In their preseason opener, against the Patriots on Aug. 7, the Giants started four former free agents ( Allen, Hopkins, center Chris Bober and left guard Rich Seubert), and the results were disastrous. The first unit managed 53 yards on four drives. Last Friday, with Diehl at guard in a 20-10 loss to the Panthers, Kerry Collins was sacked twice, but New York's starters did pile up 182 yards while playing the first half.
"I've been doing it this way for a long time," says the 59-year-old McNally. "Maybe I'm just not a big enough [jerk] on draft day, because I never pound the desk and say, 'We gotta have a tackle now!' I just try to find hardworking guys with quick feet and develop 'em. If it's not good enough this year? Fire me."

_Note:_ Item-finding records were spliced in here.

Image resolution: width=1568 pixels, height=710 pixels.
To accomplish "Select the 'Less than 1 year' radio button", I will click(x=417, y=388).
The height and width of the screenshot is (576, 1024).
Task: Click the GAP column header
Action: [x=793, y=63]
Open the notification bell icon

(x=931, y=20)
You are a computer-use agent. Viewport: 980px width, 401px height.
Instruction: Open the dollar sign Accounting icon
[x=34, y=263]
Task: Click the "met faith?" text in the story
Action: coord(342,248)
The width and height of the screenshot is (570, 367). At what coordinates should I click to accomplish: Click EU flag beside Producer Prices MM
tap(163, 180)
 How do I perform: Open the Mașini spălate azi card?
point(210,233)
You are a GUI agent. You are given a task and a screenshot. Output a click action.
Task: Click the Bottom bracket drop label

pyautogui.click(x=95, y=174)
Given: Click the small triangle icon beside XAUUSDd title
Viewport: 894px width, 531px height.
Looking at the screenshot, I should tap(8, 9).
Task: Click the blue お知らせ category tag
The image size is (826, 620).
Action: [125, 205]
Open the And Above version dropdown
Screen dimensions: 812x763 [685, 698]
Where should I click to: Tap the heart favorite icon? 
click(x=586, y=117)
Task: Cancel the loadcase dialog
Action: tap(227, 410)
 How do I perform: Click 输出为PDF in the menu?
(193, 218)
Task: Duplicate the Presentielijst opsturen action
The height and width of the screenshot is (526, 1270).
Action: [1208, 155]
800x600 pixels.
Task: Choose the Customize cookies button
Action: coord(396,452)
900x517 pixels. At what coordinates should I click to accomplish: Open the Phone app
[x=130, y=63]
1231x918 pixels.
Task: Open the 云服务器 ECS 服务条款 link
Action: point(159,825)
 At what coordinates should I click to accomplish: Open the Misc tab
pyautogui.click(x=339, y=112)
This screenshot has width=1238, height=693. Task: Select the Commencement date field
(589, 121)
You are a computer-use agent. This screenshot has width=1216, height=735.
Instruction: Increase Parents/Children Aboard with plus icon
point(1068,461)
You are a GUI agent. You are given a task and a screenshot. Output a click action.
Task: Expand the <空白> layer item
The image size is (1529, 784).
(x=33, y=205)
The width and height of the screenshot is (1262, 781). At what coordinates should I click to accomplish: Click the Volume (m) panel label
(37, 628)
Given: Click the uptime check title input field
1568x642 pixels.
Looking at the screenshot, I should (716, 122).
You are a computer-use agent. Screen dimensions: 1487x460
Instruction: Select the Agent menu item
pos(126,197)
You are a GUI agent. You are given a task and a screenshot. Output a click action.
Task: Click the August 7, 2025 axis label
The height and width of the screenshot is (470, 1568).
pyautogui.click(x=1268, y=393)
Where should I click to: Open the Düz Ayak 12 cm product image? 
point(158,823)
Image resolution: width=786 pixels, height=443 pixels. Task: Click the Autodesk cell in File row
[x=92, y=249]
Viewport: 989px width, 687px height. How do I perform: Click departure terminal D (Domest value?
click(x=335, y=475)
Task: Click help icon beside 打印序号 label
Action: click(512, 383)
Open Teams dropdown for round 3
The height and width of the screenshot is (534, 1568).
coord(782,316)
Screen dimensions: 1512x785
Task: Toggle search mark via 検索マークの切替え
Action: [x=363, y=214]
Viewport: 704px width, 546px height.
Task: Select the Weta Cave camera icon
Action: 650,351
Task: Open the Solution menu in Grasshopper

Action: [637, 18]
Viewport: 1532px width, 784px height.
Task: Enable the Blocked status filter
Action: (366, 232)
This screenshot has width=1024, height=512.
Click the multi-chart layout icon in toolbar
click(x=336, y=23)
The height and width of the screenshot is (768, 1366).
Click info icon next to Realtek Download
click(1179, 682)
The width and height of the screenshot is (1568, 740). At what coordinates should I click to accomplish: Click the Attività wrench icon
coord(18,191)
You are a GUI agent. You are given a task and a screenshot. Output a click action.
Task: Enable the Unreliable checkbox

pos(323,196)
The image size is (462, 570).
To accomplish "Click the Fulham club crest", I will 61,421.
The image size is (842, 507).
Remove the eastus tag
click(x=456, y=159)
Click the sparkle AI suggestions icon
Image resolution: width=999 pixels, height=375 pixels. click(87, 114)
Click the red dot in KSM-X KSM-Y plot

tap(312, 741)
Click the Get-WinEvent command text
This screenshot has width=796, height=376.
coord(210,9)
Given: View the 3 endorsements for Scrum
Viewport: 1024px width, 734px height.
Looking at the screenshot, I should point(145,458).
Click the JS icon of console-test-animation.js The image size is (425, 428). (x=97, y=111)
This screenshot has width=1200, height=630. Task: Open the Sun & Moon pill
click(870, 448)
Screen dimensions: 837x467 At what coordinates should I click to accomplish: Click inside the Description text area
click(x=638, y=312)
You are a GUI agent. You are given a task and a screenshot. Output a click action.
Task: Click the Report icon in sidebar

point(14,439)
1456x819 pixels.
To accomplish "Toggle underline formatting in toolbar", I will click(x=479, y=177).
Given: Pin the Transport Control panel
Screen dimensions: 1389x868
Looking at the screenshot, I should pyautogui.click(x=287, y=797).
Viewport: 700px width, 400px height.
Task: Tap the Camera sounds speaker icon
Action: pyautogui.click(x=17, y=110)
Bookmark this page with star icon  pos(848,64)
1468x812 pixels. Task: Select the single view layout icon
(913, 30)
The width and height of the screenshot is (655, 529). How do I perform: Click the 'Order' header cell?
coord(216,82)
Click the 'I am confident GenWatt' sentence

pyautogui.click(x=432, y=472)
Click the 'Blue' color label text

Moderately quick at 6'4" and 300 pounds, Allen was on an island against Carolina pass-rush master Julius Peppers and got beaten for a sack. But he knows he can't come into a game scared. "For a while, after watching so much NFL on TV and watching NFL Films glorify the game, I was in awe," Allen says. "Now I figure, Hey, I block [Michael] Strahan at practice every day. How much tougher can it get?"
It will get a lot tougher if coach Jim Fassel doesn't see progress by the Sept. 7 opener against the Rams. "That right side has to work for us," Fassel said after last Friday's loss. "And we're running out of time."